- _Text shown_
Good evening, Mr. Chair, and members. My name is Annamaria Enenajor. I am a criminal defence lawyer and the founder and campaign director for the Campaign for Cannabis Amnesty.

The Campaign for Cannabis Amnesty is a not-for-profit advocacy group focused on righting the historical wrongs caused by decades of cannabis prohibition. It was founded in April 2018, not too long ago, in response to the absence of federal legislation addressing the stigma of previous convictions for offences that would not longer be illegal under the Cannabis Act. Since then, the campaign has been calling on the government to enact legislation to delete criminal records relating to the simple possession of cannabis. We believe that no Canadian should be burdened with a criminal record for minor, non-violent acts that are no longer a crime.

It is an honour to appear before you today, and I offer you some observations and modest recommendations with respect to Bill C-93. The campaign supports the implementation of measures to remove the stigma of past cannabis convictions that disproportionately impact marginalized Canadians. As it is currently drafted, however, Bill C-93 does not go far enough.

The story of enforcement of cannabis possession offences in Canada is one of historical injustice and inequality. Canadians of different backgrounds consume and possess cannabis at comparable rates. In fact, Canada has one of the highest rates of cannabis consumption in the world. In 2017, 46.6% of Canadians—almost half of Canadians—admitted to using cannabis at some point in their lives.

Despite this widespread consumption, a growing body of social science evidence has shown that not all Canadians face the same consequences for these actions. Racial profiling and suspicion of specific groups on the basis of stereotypes means that some Canadians are more likely to be closely scrutinized by law enforcement than others. Black Canadians, indigenous people of Canada and low-income Canadians are more likely to be stopped, searched, arrested, prosecuted and incarcerated for cannabis possession offences than white Canadians. This is not a tragic and accidental phenomenon. This is a historical injustice and a systemic charter violation that cries out for redress.

- _Given data_

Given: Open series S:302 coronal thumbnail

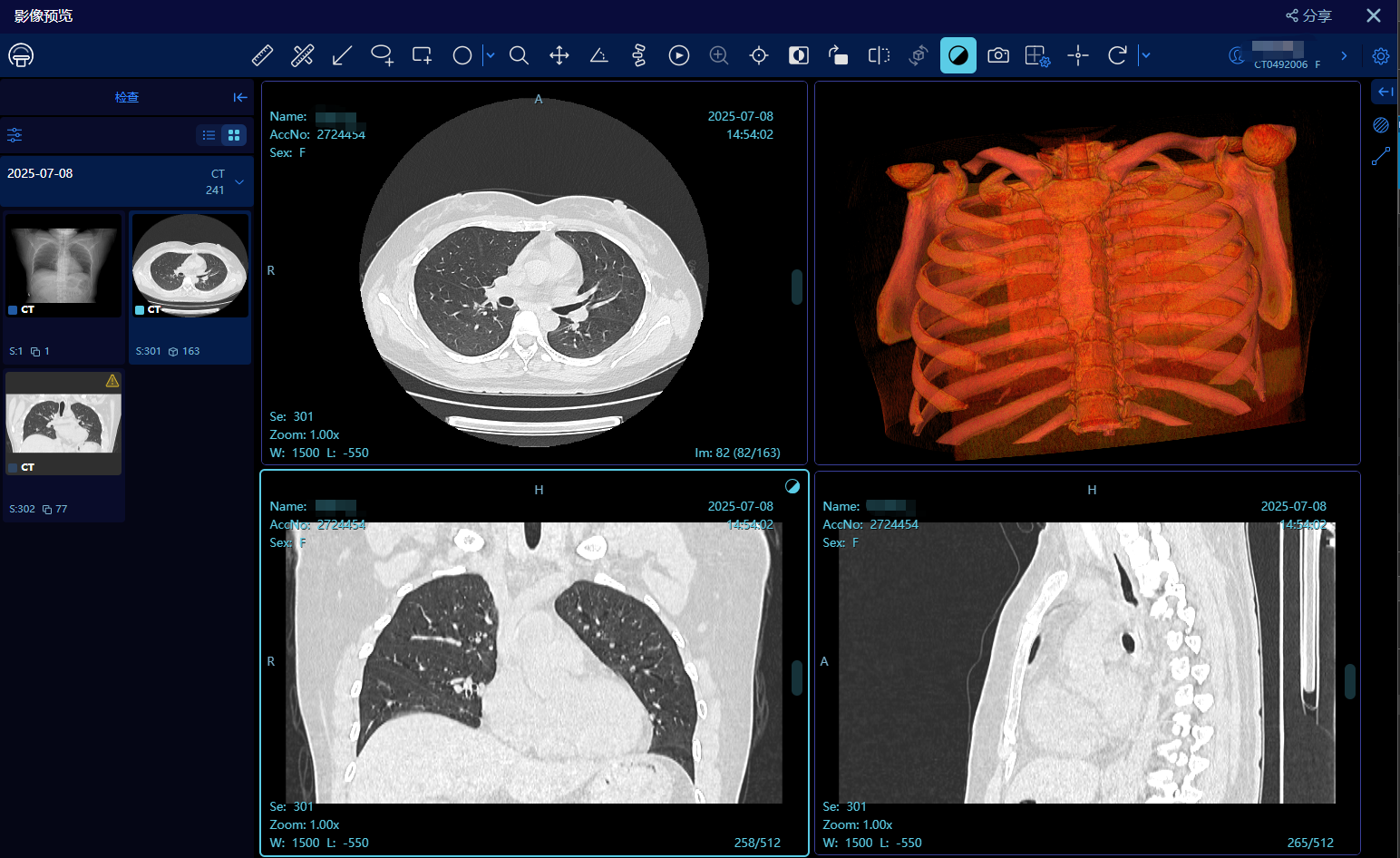Looking at the screenshot, I should (63, 424).
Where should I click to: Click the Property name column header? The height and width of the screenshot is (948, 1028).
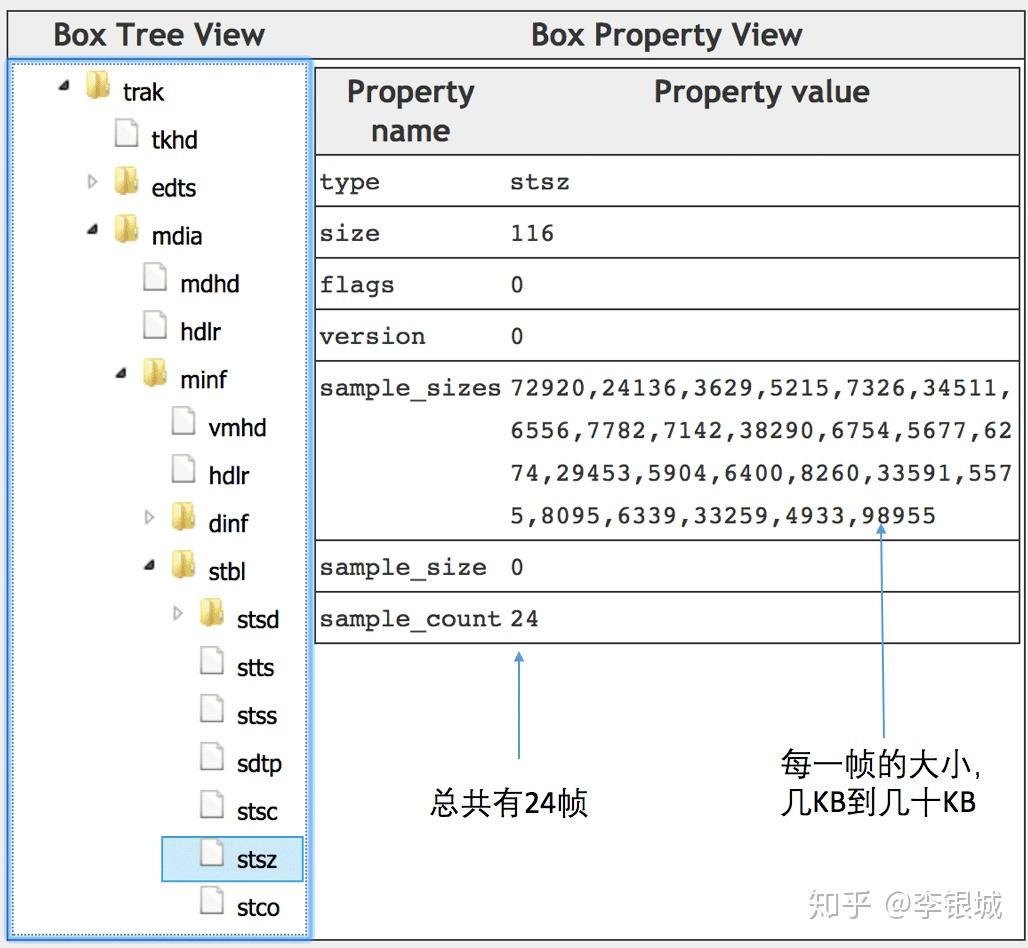pyautogui.click(x=410, y=111)
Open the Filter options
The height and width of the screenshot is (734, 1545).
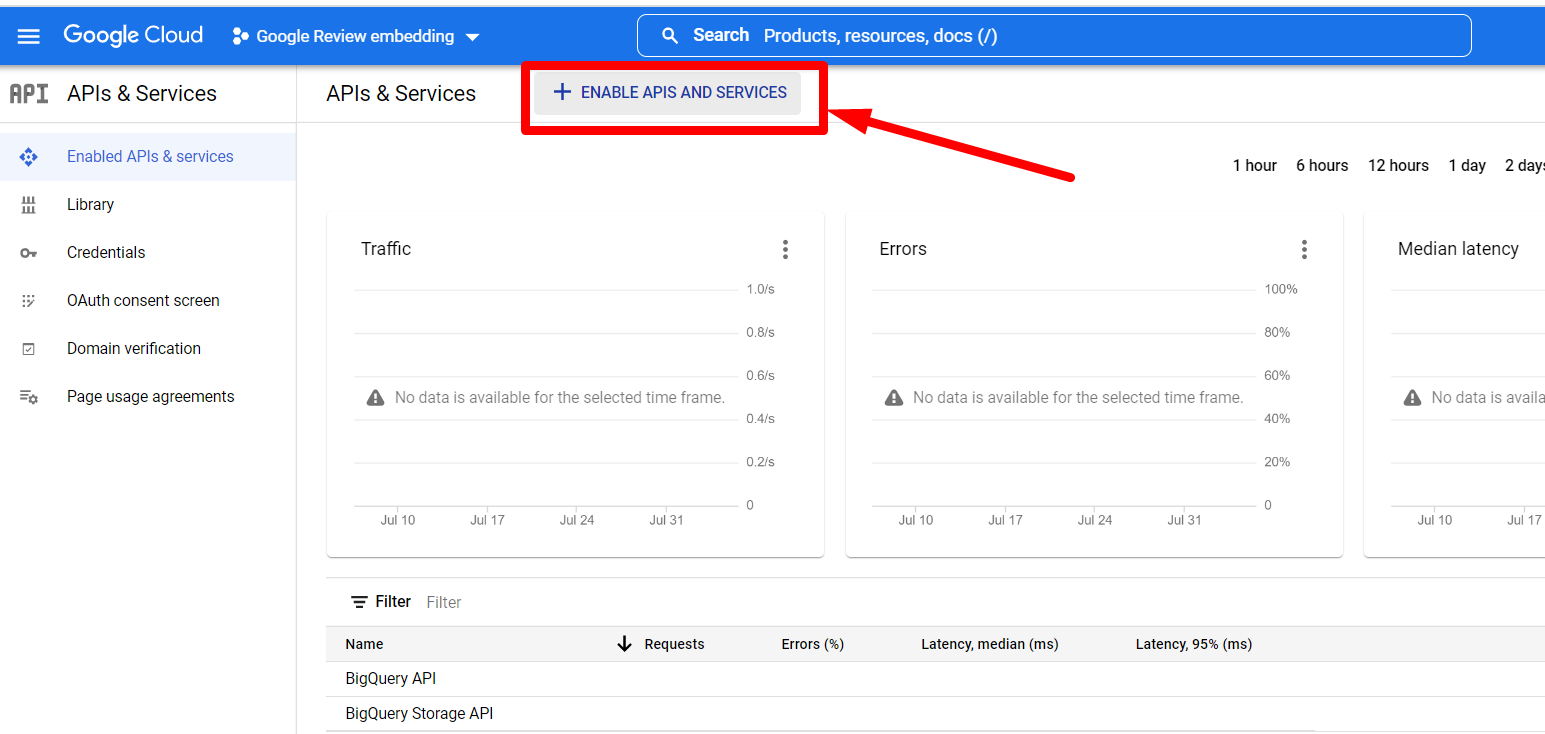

- _Task statement_
Write out the passage of the statement on cannabis amnesty between "The Campaign for Cannabis Amnesty is" and "longer a crime.", inclusive, with every word and punctuation mark unchanged.

- _Response area_
The Campaign for Cannabis Amnesty is a not-for-profit advocacy group focused on righting the historical wrongs caused by decades of cannabis prohibition. It was founded in April 2018, not too long ago, in response to the absence of federal legislation addressing the stigma of previous convictions for offences that would not longer be illegal under the Cannabis Act. Since then, the campaign has been calling on the government to enact legislation to delete criminal records relating to the simple possession of cannabis. We believe that no Canadian should be burdened with a criminal record for minor, non-violent acts that are no longer a crime.